- To do:
[1] In the post on conditional aggregation in MySQL, which dataset was the author working with?
[2] Please carry the post on conditional aggregation in MySQL forward, starting after its final sentence.

- Quoted passage:

How to get the values for multiple years on the same row - Conditional Aggregation MySQL
This is a tricky one to write about as I've really struggled to put down in words what my actual problem was and then turn it into something someone else would be searching for.
Maybe the problem is best described with an explanation of my problem. I want to show the values of something for a range of years in MySQL or Postgres.
I've been working with the US Census American Community Service dataset and I wanted to create a simple table where for the years 2017 to 2021, I wanted to show the race and the overall population. My database structure looks like this:
Race | Population | Year |
---|---|---|
White | 68.2 | 2021 |
Black/Africa American | 12.6 | 2021 |
Native | 0.8 | 2021 |
And I wanted my table to look like this:
Race | Year 2017 | Year 2018 | Year 2019 | Year 2020 | Year 2021 |
---|---|---|---|---|---|
White | 73.2 | 72.7 | 72.5 | 70.4 | 68.2 |
Black / African American | 12.7 | 12.7 | 12.7 | 12.6 | 12.6 |
I didn't know it yet, but what I needed was something called "conditional aggregation".

- Material supplied:
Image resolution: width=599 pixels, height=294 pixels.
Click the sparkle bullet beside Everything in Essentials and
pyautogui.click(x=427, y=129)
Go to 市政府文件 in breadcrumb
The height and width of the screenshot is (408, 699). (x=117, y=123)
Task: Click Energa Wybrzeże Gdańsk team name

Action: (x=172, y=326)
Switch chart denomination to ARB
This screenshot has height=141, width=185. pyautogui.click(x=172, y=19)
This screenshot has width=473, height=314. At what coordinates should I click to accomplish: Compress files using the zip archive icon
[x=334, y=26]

...

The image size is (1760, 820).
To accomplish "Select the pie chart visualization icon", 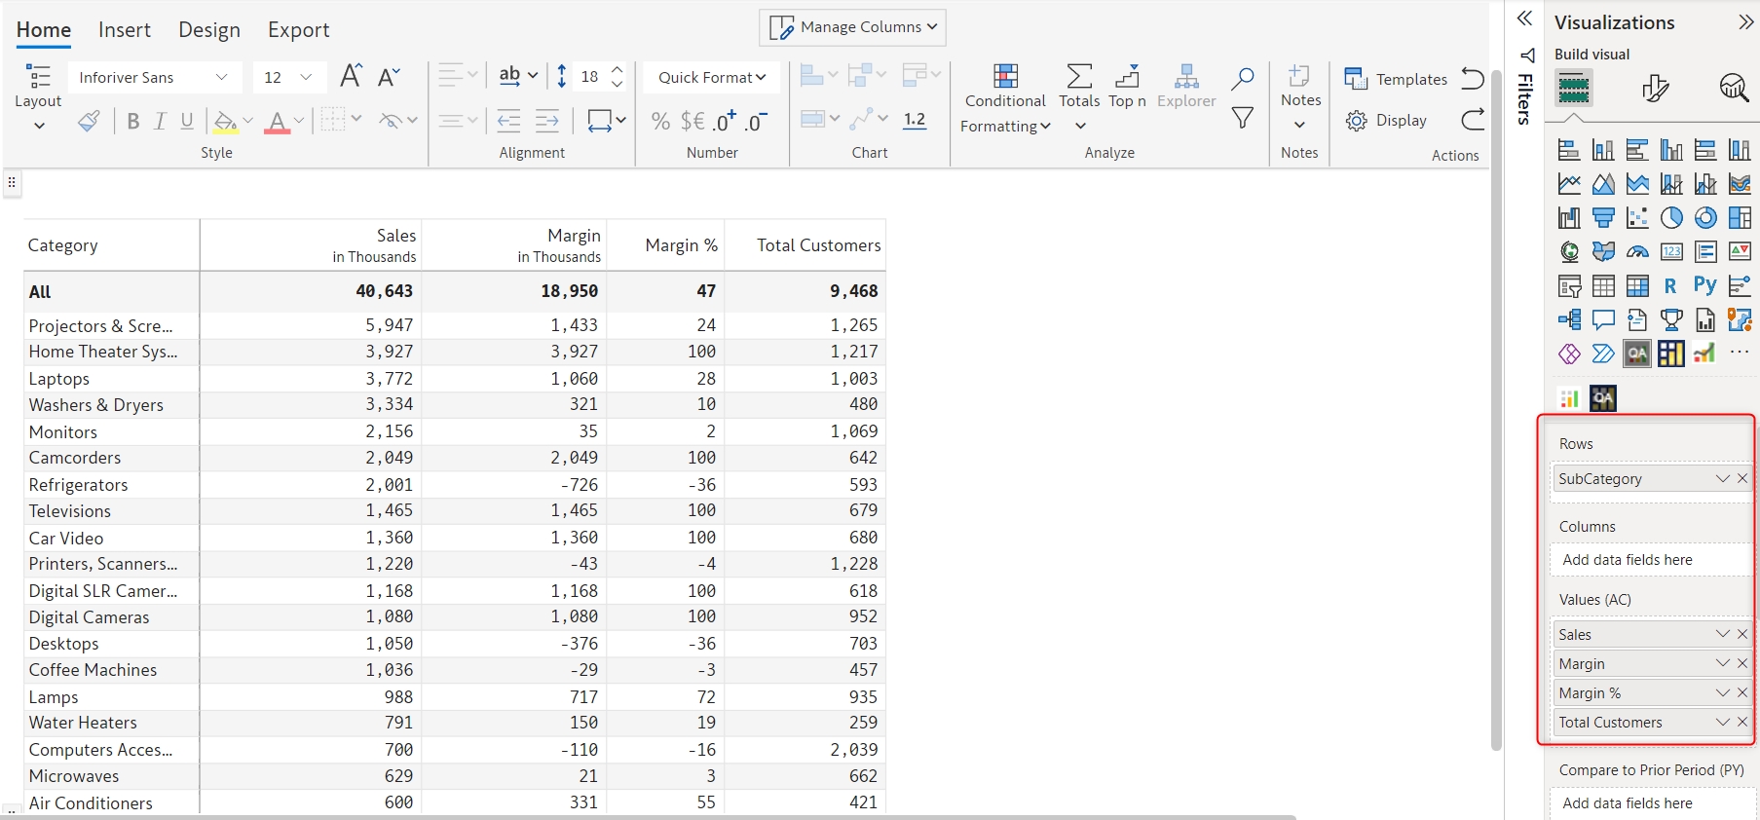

- Expected outputs:
[1] The US Census American Community Service dataset.

[2]
How to get the values for multiple years on the same row
The query to fetch this data isn't that bad at all, however finding out how to do it was. So hopefully this helps someone out in the future. I had to enlist the help of OpenAI to get me on the right track. It’s pretty handy for situations like this, when you don’t know what to type into your search engine.
SELECT
race,
MAX(CASE WHEN year = 2017 THEN percentage END) AS year_2017,
MAX(CASE WHEN year = 2018 THEN percentage END) AS year_2018,
MAX(CASE WHEN year = 2019 THEN percentage END) AS year_2019,
MAX(CASE WHEN year = 2020 THEN percentage END) AS year_2020,
MAX(CASE WHEN year = 2021 THEN percentage END) AS year_2021
FROM
"race_ethnicities"
GROUP BY
race;
To get the values for multiple years in one resultset, we can use the CASE
statement in MySQL and Postgres. Because we just want the value of the percentage row, we can use the aggregate function MAX()
and this will bring back that value and assign it to each year. Grouping by the race, makes sure we only bring back 1 race per year group.
I could have just done 5 separate queries to bring back the data for each year, however I knew there was a better and more performant way to achieve it.